» **YOUR INSTRUCTIONS**:
Reproduce the records below exactly, leaving their images out.

Stored data entries:
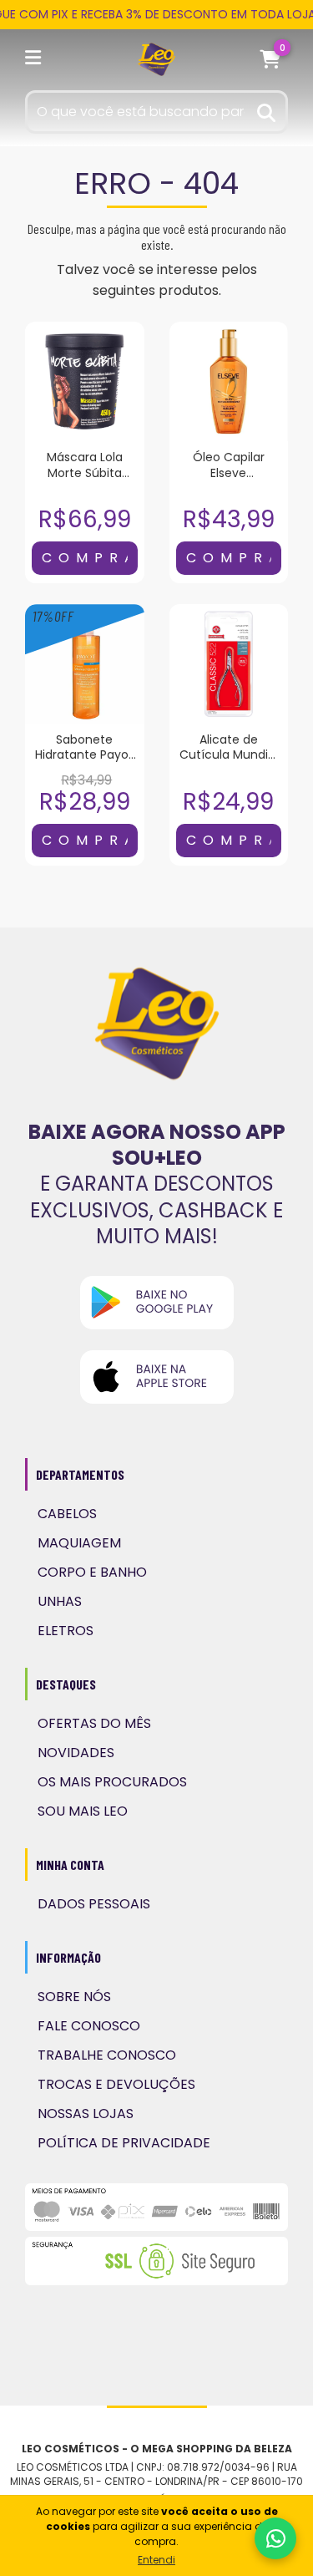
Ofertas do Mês (94, 1723)
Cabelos (67, 1513)
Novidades (76, 1752)
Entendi (156, 2560)
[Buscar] (267, 110)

» **COMPLETED EXERCISE**:
Ofertas do Mês (94, 1723)
Cabelos (67, 1513)
Novidades (76, 1752)
Entendi (156, 2560)
[Buscar] (267, 110)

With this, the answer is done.